■ Instruction 1
According to the excerpt on Arizona's venture-capital law, why is SB 1005 expected to make it easier to attract private investment to the state?

■ Excerpt

===============

A new law will make it easier to attract much-needed private investment to Arizona by removing unnecessary state regulation of venture-capital funds, backers say.
The legislation, SB 1005, essentially exempts venture-capital managers from state laws requiring registration of “investment advisers,” which includes professionals who advise individuals such as financial planners and some stockbrokers.
Venture capital is a form of private equity where funds invest mainly in early-stage companies, and it forms the lifeblood of many technology-based emerging growth companies.
The new state exemption from financial adviser regulation, signed into law March 17, will eliminate a bureaucratic hurdle for venture capitalists looking to invest in Arizona companies, said an attorney who pushed for the change.
“In itself it will not create more venture capital, but it removes some important barriers,” Aaron Cain, a corporate lawyer with Fennemore Craig in Phoenix, said of the new law.

===============

■ Listed records
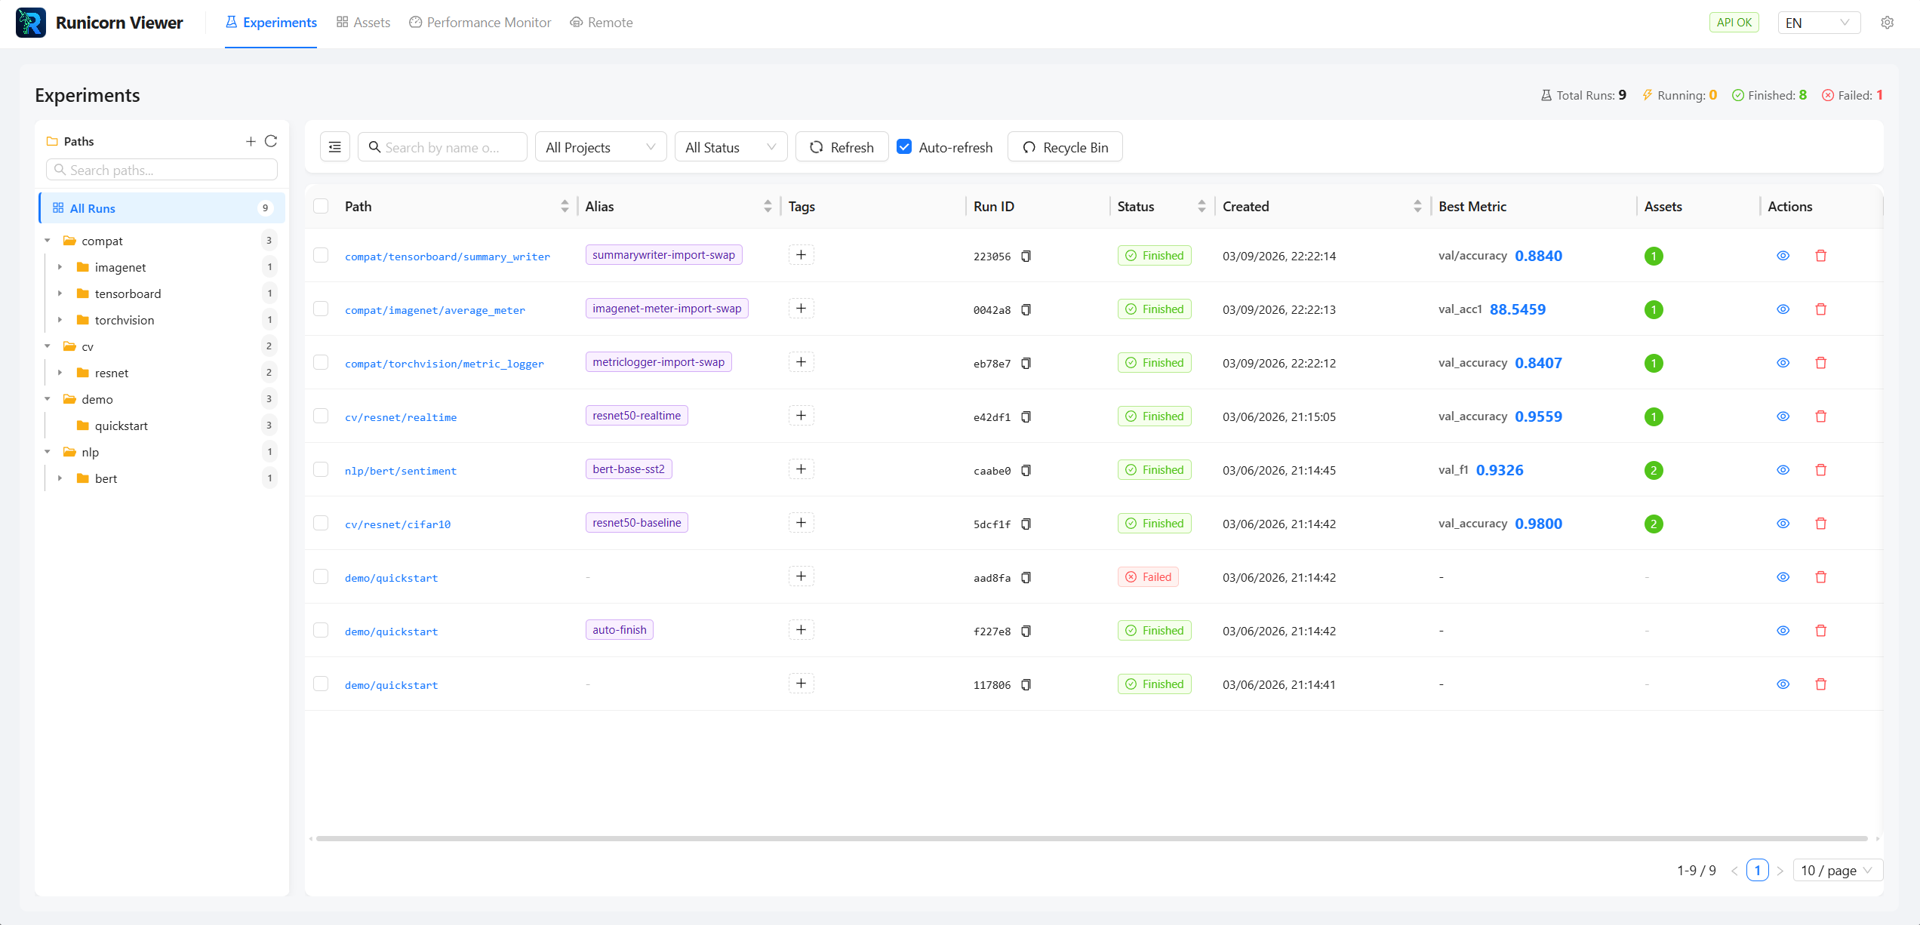
Task: Switch to the Performance Monitor tab
Action: tap(480, 23)
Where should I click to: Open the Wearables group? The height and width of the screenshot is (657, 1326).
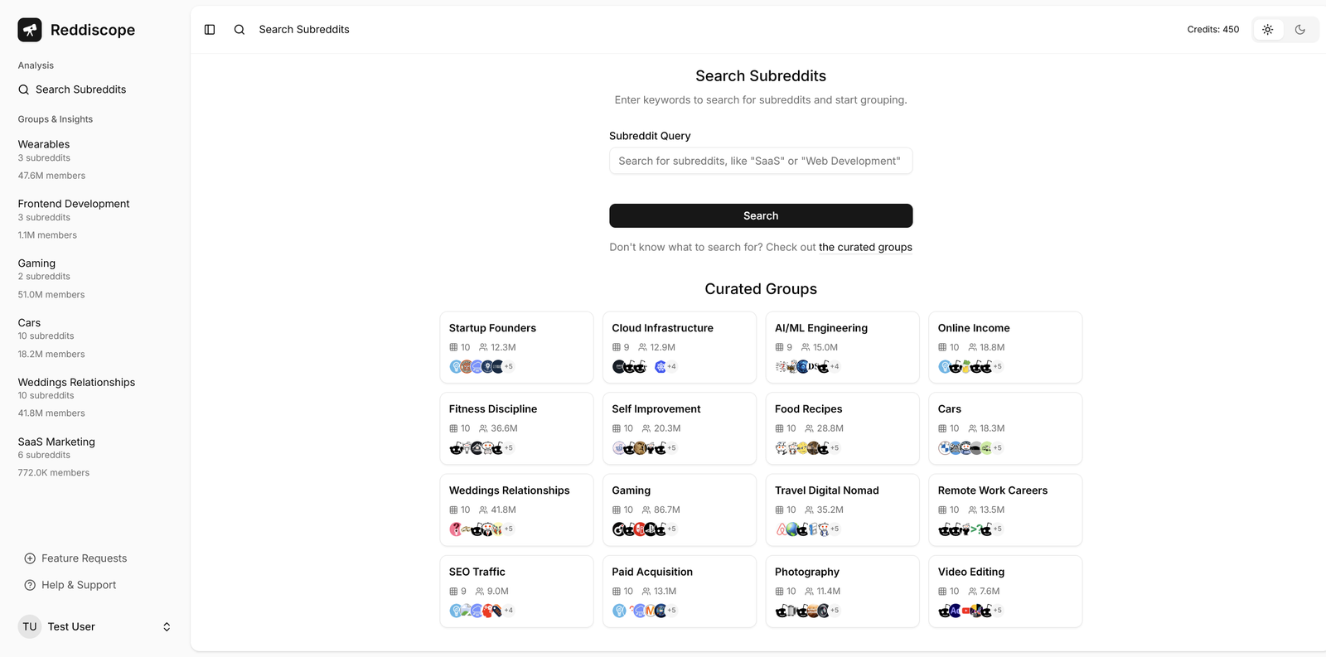pyautogui.click(x=44, y=144)

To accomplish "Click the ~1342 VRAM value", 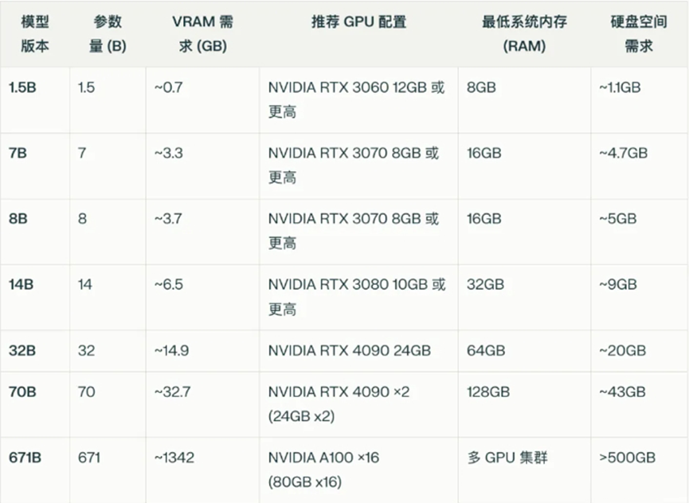I will coord(174,458).
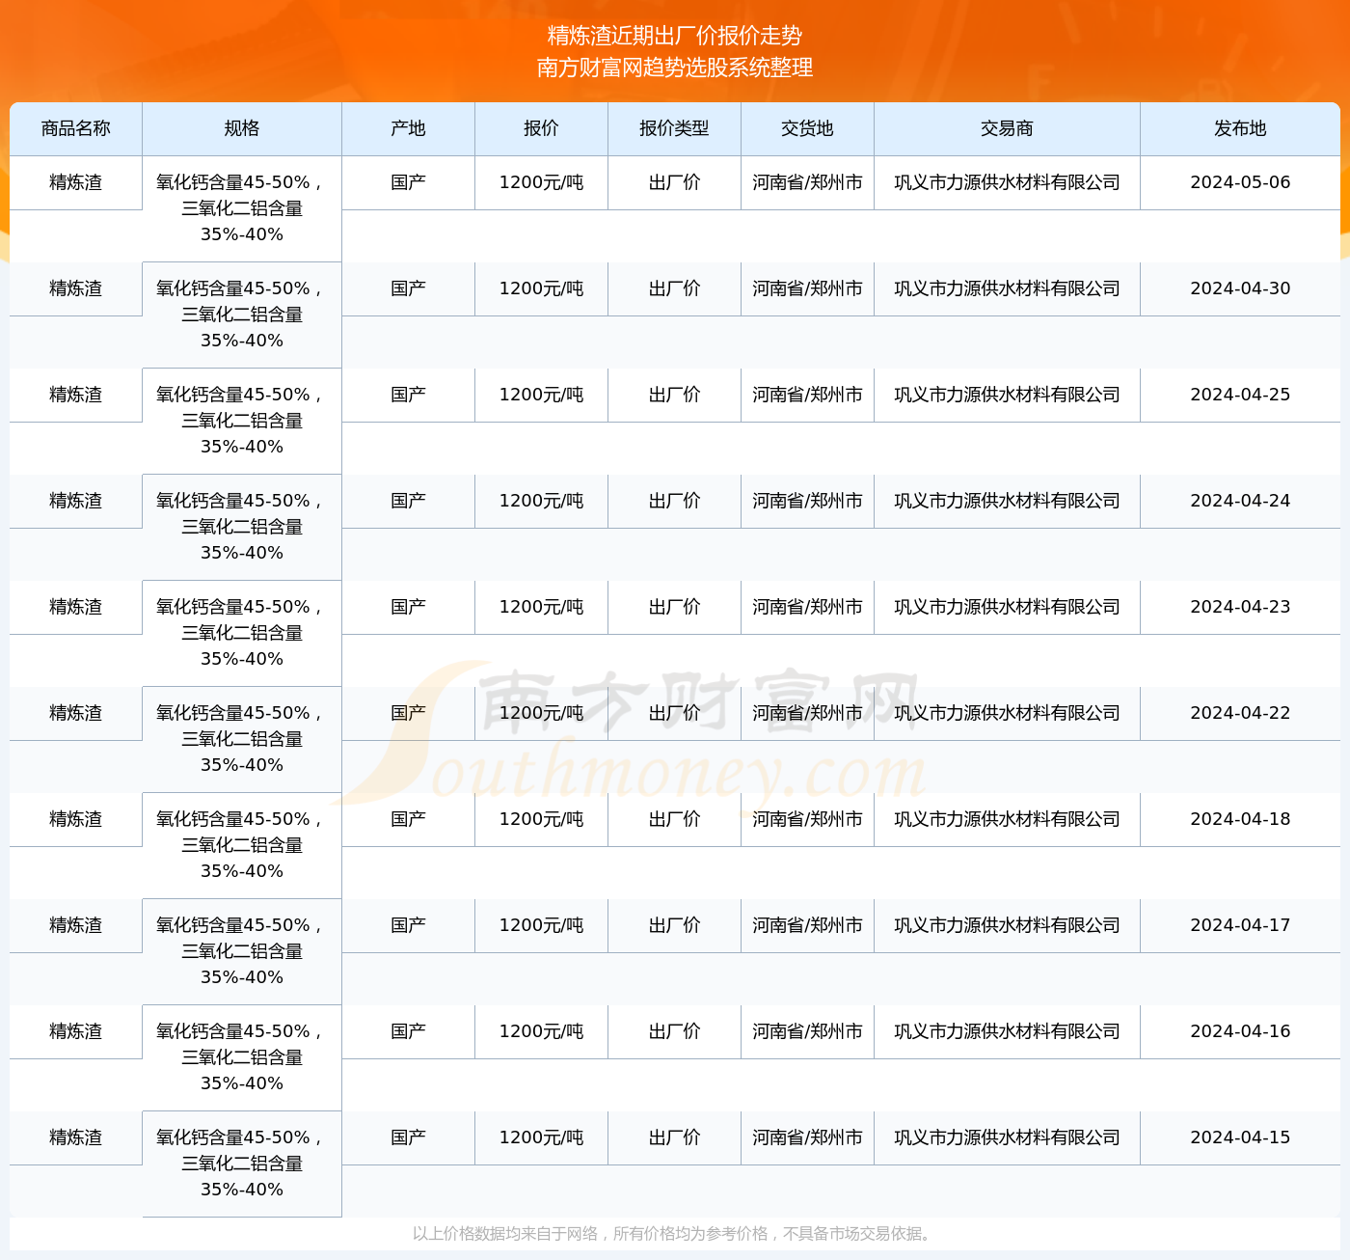Screen dimensions: 1350x1260
Task: Select the 2024-04-15 date cell
Action: pyautogui.click(x=1240, y=1137)
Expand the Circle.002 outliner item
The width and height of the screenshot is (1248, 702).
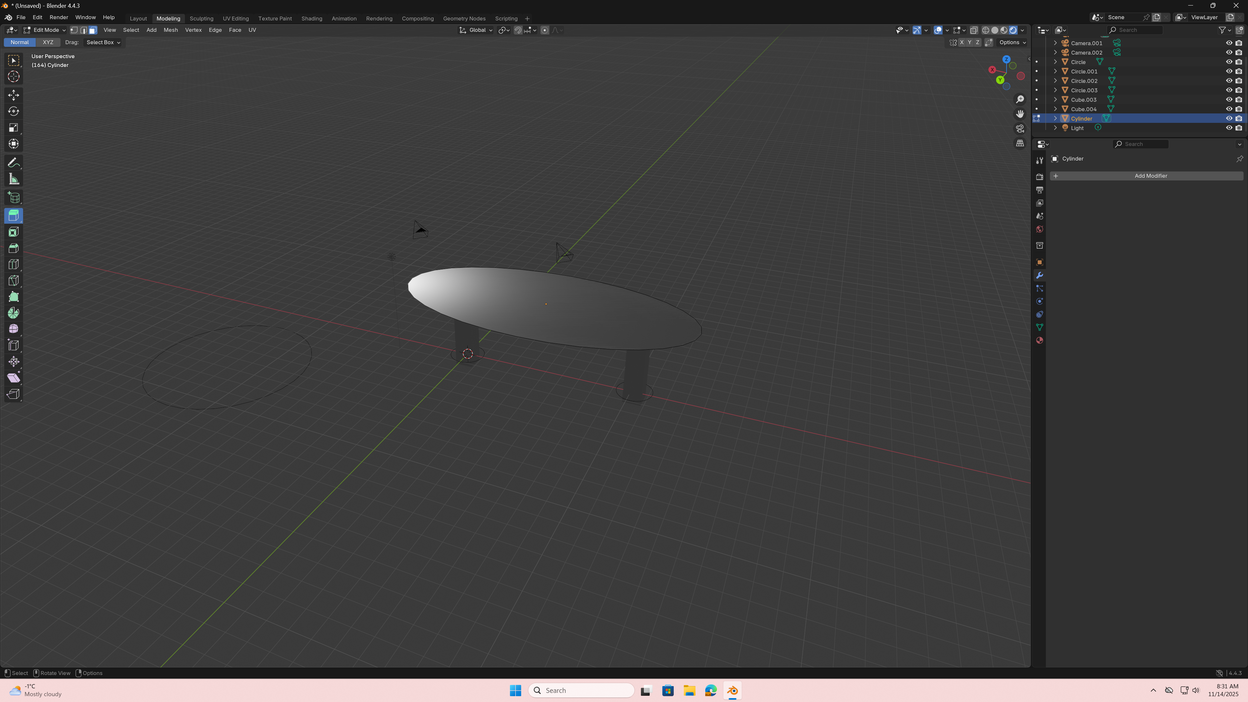point(1055,81)
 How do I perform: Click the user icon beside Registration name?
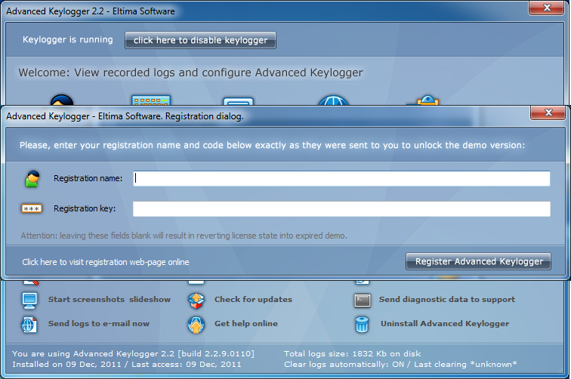tap(32, 179)
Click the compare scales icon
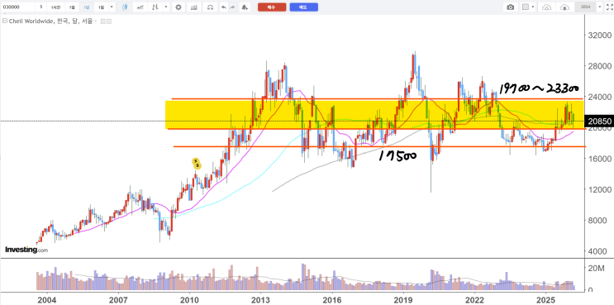The width and height of the screenshot is (614, 305). [x=211, y=7]
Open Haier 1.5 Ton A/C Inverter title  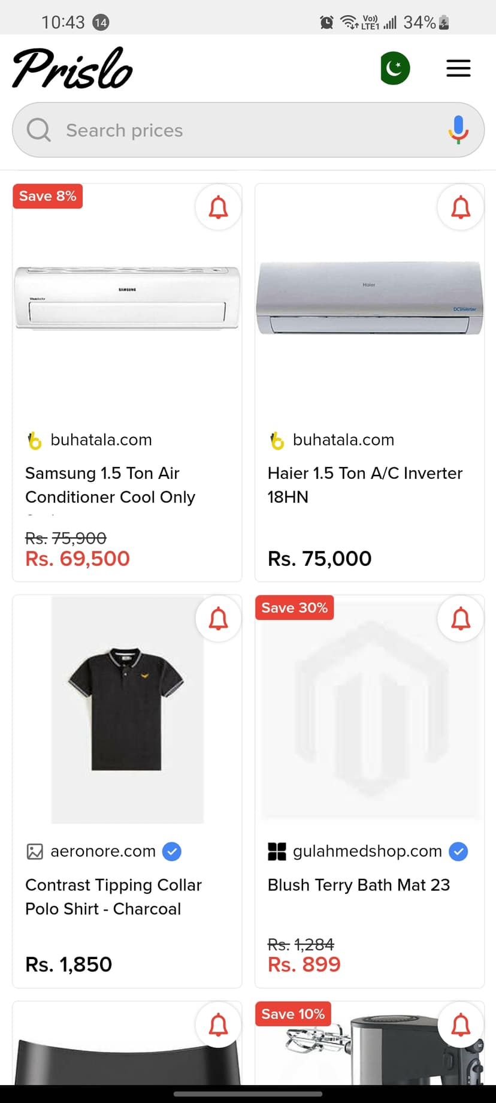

===============

■ Instruction 2
Convert the part of the records that opens with the line containing "Where should I" and closes with the line containing "pyautogui.click(x=44, y=144)" into a two-column CSV with the columns request and answer. Write one row per request, put each value in a single quoted field with line breaks replaced by spaces, and leave out the pictures.

■ Written answer 1
SB 1005 exempts venture-capital managers from state laws that require "investment advisers" to register. This removes regulation its backers call unnecessary and eliminates a bureaucratic hurdle for venture capitalists looking to invest in Arizona companies. The law will not itself create more venture capital, but it removes some important barriers.

■ Written answer 2
request,answer
"Where should I click to: Open the Wearables group? The height and width of the screenshot is (657, 1326).","pyautogui.click(x=44, y=144)"